The ASEAN Sectoral Working Group on Livestock (ASWGL), under the purview of ASEAN Ministers on Agriculture and Forestry (AMAF), is the main sectoral body responsible for addressing issues and challenges in sustainable development of livestock and TADs. The recent AMAF meeting in November 2009 in Brunei Darussalam had reviewed the progress of cooperation on animal diseases control programme and initiatives. The Ministers commended the efforts and significant progress achieved in the control and prevention of TADs, particularly on Highly Pathogenic Avian Influenza (HPAI), Foot and Mouth Disease (FMD), and Classical Swine Fever (CSF) in the region. The Ministers fully supported greater collaboration between the animal health and the public health sectors on zoonoses towards better livelihoods of farmers, and public health.
Over the years, ASWGL with the support from the ASEAN Secretariat has been promoting cooperation on livestock development and TADs through four distinct but inter-related approaches. They are strengthening national animal health capability, particularly veterinary services through good governance with legal and institutional support; strengthening regional coordination on TADs with focus given to control and prevention of the diseases at source; supporting animal health sector towards greater contribution to multi-sectoral cooperation on pandemic preparedness and response, and public health; and enhancing partnership arrangement and cooperation, considering comparative advantages among concerned partner agencies such as FAO and OIE.
In order to facilitate closer regional cooperation on TADs among ASEAN Member States, ASEAN with the support of AusAID, EC, FAO and OIE is currently conducting a study on regional coordination on animal health and zoonoses. The main objectives of the study are two folds. One is to assess and present feasible models of regional coordination arrangements for TADs, including zoonoses, in ASEAN. Two is to explore regional strategies that will enhance the animal health sector’s capacity to more effectively collaborate with the human health sector in addressing emerging and “neglected” zoonotic diseases in ASEAN.

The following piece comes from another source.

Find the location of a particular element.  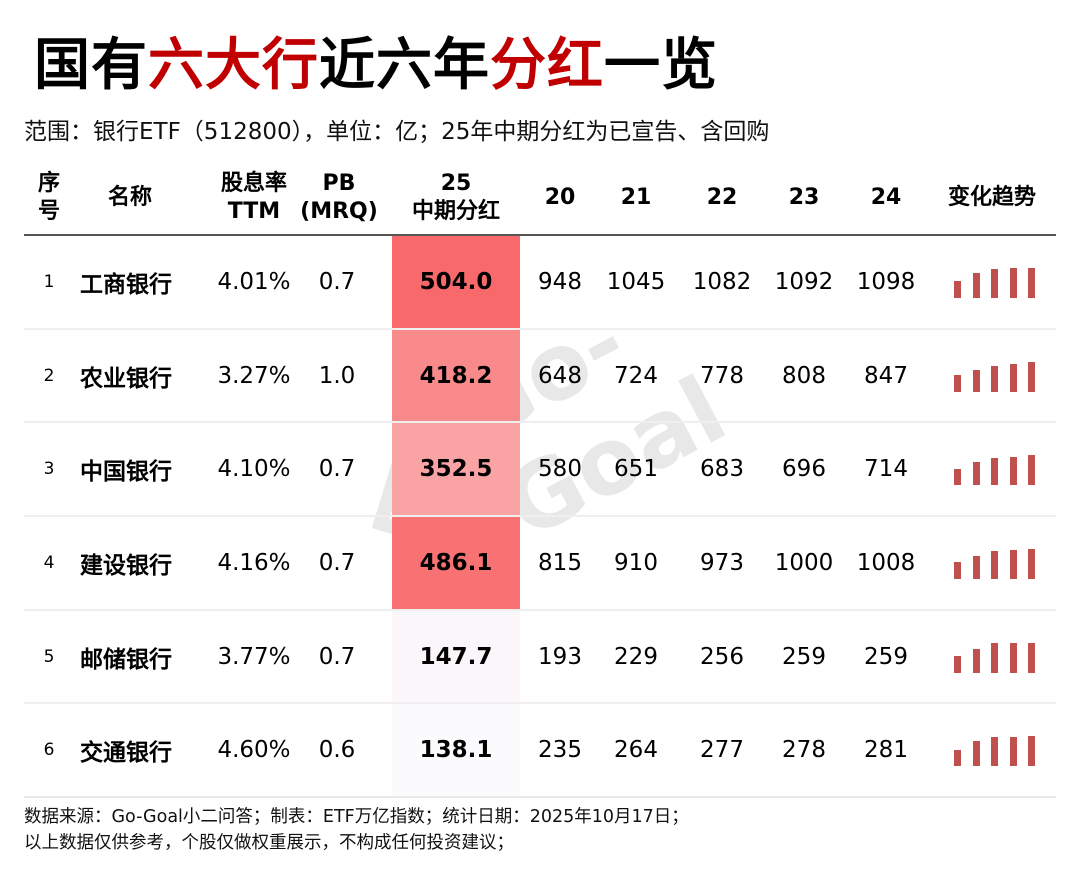

dividend-yield: 4.60% is located at coordinates (254, 750).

The study is envisaged to help ASEAN in shaping further regional cooperation on animal health, which will contribute to better prevention and control of TADs in the future. It is also envisioned that the study would provide recommendations to strengthening existing regional initiatives supporting animal health such as the ASEAN Animal Health Trust Fund (AAHTF), and the ASEAN Regional Animal Health Information System (ARAHIS).
Taking into consideration the ongoing ASEAN efforts in ensuring effective control and prevention of TADs, ASEAN commends and highly values the FAO/OIE joint initiative on the Global Framework for the Progressive Control of Transboundary Animal Diseases (GF-TADs) and is willing to contribute to the global alliance to prevent and control TADs. It is our high hope that the past experiences of ASEAN in dealing with TADs could provide useful inputs to the GF-TADs apart from the experiences and expertise of other regions.
In concluding my statement, I would like to express once again my sincere appreciation to FAO and OIE for their continued support and collaboration with ASEAN. I wish the Meeting fruitful deliberations and substantive outcomes, and all participants a pleasant stay in Jakarta.